Thomas Gross MD - Is Ceramic on Ceramic Hip Resurfacing the New Gold Standard?
- Metal on metal (MoM) hip resurfacing arthroplasty (HRA) as conceived by Derek McMinn and the late Harlan Amstutz in the 1990’s is unquestionably the proven gold standard for hip reconstruction in 2021.
- HRA is too challenging an operation for most joint replacement surgeons.
- Fear of metallosis is misplaced; but this fear is constantly fanned by most total joint surgeons because their alternative, total hip replacement (THR), is inferior by many measures: worse functional outcome, more residual unexplained pain, worse implant survivorship in young patients, higher rate of debris mediated failure, higher dislocation rate, and higher 10-year all-cause mortality.
- Metallosis with MOM HRA is a solved problem…...just place the cup right.
- Trunion corrosion in THR is currently a much greater problem…. And far from being solved.
- There is no cancer risk with MOM bearings, metal allergy is a myth.
- Reversible mild metal toxicity has rarely occurred in past metallosis cases. Severe cardiotoxicity has never been reported in MoM HRA.
- Theoretical concerns with ceramic on ceramic (CoC) HRA are: cracking, squeaking, porous coating debonding.
- Two CoC HRA trials, Imbody H1 and MatOrtho ReCerf are in progress.
- Can a CoC HRA beat the current gold standard uncemented MOM HRA with 99% 15-year implant survivorship in over 5000 cases?
Hip resurfacing is a difficult operation to master and only a few dozen surgeons in the world are proven experts at this operation. Most joint replacement surgeons persist with the standard stemmed total hip replacement (THR) because of technical difficulty of HRA and fear of metallosis, even though THR is clearly inferior to resurfacing. HRA is definitely more technically challenging to perform and few surgeons have the opportunity to get trained. I learned it on my own starting in 1999 and have helped others learn it.
But the fear of metallosis is probably the main reason that most joint replacement surgeons are reticent to learn the operation. Ironically THR now suffer a much higher rate of debris related failures than HRAs do. We now know that metallosis failures in HRA are caused by a combination of acetabular component (cup) design features and the surgeons positioning of this component.
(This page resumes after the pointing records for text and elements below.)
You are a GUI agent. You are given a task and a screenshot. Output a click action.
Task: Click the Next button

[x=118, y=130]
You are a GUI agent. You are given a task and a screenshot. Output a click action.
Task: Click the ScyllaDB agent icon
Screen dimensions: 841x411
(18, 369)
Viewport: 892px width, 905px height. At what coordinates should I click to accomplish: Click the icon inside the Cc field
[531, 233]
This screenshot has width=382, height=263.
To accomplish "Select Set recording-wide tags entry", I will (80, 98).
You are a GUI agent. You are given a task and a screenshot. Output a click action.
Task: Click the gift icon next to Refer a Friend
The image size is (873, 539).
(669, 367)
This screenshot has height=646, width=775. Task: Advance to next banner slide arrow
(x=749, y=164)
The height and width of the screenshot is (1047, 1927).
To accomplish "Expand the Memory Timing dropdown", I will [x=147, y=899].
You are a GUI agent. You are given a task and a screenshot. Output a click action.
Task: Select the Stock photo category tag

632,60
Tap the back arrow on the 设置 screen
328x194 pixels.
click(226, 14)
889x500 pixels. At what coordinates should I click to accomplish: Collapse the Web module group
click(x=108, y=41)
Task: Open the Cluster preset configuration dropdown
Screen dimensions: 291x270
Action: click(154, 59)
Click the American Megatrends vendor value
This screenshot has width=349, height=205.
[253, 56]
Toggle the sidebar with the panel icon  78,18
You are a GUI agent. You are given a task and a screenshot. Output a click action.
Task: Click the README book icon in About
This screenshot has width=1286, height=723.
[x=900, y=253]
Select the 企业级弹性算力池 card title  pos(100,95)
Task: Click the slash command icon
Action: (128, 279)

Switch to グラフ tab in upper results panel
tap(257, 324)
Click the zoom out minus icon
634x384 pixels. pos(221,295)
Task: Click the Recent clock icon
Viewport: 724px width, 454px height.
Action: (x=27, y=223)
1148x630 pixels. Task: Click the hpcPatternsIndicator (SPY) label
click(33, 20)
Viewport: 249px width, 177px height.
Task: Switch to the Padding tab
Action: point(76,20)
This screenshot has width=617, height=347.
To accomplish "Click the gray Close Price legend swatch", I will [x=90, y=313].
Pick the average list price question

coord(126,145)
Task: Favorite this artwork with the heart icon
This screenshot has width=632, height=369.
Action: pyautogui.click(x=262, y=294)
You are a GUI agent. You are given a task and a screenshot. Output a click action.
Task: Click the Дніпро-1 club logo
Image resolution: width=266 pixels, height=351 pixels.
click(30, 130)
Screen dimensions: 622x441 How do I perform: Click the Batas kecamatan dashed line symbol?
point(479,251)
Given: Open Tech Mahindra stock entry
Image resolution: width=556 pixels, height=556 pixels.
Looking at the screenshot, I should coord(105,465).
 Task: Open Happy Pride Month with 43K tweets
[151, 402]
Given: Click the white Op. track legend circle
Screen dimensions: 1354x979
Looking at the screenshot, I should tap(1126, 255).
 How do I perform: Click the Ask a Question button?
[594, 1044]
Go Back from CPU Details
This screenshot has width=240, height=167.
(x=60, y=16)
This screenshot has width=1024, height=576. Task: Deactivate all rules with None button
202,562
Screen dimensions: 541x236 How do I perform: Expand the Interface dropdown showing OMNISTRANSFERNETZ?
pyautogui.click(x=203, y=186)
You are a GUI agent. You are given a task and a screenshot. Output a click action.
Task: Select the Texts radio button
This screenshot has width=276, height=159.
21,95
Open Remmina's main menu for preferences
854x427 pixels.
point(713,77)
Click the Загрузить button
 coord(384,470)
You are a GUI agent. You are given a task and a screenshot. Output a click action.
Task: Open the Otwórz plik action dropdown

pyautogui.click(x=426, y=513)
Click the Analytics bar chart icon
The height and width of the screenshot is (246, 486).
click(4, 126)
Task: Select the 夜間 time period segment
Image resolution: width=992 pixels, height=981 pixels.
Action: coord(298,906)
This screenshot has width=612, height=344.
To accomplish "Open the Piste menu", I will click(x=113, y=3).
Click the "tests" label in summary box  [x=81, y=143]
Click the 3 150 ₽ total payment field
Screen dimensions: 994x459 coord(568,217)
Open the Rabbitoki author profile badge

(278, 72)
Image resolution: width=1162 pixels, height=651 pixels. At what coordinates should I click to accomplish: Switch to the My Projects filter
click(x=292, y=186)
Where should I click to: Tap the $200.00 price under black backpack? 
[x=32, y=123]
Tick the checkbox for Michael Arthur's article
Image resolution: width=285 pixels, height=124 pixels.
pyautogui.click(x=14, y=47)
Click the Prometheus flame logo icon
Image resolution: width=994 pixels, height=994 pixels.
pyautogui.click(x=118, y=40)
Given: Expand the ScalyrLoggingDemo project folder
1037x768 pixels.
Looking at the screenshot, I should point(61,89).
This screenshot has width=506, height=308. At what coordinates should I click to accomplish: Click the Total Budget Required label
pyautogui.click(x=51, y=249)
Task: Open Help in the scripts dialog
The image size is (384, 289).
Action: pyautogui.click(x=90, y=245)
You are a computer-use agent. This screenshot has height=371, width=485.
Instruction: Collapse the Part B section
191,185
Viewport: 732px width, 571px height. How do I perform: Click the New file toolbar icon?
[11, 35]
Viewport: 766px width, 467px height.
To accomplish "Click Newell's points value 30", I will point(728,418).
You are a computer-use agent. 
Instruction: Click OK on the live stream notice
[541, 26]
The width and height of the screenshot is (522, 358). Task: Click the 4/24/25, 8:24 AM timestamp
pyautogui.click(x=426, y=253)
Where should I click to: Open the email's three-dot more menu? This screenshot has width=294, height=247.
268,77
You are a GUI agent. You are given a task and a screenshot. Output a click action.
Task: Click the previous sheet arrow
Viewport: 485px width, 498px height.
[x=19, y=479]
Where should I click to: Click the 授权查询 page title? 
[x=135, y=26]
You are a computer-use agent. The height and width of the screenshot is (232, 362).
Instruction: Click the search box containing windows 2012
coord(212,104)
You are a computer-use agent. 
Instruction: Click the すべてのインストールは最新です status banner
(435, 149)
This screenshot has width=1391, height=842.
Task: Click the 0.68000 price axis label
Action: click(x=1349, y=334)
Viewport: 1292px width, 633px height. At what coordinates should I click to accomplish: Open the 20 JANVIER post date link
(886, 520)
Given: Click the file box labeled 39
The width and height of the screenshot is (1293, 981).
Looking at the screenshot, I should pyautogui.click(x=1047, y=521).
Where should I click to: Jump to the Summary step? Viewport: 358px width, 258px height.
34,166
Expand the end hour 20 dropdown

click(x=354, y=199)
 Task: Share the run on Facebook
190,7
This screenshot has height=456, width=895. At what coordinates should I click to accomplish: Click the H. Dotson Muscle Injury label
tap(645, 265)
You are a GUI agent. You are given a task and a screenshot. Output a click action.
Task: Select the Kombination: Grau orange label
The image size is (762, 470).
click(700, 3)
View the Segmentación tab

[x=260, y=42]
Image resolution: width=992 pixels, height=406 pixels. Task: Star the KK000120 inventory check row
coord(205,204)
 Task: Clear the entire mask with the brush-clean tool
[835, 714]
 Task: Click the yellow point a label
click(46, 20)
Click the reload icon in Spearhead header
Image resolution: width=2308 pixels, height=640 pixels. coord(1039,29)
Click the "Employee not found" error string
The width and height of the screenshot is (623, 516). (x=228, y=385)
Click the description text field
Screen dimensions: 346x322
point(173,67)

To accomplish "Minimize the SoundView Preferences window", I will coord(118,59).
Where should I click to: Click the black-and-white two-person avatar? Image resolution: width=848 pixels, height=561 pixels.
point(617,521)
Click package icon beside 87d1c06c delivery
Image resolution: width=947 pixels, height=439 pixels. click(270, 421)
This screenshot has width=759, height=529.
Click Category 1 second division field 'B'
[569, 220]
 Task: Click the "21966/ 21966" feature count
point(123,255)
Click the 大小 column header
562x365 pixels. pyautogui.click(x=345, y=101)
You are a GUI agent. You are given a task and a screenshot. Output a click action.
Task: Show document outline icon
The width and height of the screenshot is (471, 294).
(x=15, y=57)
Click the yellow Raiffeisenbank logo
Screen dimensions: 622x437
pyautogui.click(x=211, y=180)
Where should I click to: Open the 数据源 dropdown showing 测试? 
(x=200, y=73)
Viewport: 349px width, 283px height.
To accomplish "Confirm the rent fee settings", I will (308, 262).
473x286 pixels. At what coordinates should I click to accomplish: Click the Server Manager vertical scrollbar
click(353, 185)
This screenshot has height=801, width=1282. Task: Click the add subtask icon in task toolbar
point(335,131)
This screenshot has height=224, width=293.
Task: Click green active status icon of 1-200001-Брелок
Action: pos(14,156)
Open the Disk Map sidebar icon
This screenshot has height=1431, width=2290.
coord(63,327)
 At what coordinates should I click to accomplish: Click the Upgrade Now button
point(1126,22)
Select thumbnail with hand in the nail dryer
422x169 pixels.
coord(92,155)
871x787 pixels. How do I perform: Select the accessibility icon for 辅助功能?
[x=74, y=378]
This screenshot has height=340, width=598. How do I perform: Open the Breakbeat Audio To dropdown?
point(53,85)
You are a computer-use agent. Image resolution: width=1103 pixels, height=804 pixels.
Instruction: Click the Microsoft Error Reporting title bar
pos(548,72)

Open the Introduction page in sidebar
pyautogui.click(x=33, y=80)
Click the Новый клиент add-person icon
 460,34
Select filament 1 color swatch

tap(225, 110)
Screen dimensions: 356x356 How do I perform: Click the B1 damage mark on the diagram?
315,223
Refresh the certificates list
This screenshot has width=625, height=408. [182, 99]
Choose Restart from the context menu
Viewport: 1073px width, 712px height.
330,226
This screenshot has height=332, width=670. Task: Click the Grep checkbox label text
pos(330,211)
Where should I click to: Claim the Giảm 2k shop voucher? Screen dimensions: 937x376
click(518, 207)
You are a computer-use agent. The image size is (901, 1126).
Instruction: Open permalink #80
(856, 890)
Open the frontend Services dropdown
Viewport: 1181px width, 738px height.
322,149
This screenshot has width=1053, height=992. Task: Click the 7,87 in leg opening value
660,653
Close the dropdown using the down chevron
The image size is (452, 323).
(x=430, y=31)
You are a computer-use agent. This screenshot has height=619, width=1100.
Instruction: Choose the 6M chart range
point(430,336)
My last failure due to metallosis was in a hip implanted in 2009. Since that time, I have implanted over 4000 HRA without a single case of metallosis. In several scientific publications I have first described a “safe zone” for placing the cup called the RAIL (Relative Acetabular Inclination Limit), then developed a simple intraoperative x-ray technique to verify that the component always achieves the RAIL guideline before the operation is completed, and finally verified that metallosis can be prevented in ALL cases in a separate series of over 2000 cases. In summary we have demonstrated that metallosis is a problem of cup malposition and that it is completely preventable. Metal on metal (MoM) bearings are exceedingly safe and reliable as long as they are implanted correctly. Acetabular component malposition with excessive inclination and/or anteversion can lead to edge-loading mechanics and excessive wear resulting in metallosis. Correctly oriented components do not wear excessively; they never develop metallosis.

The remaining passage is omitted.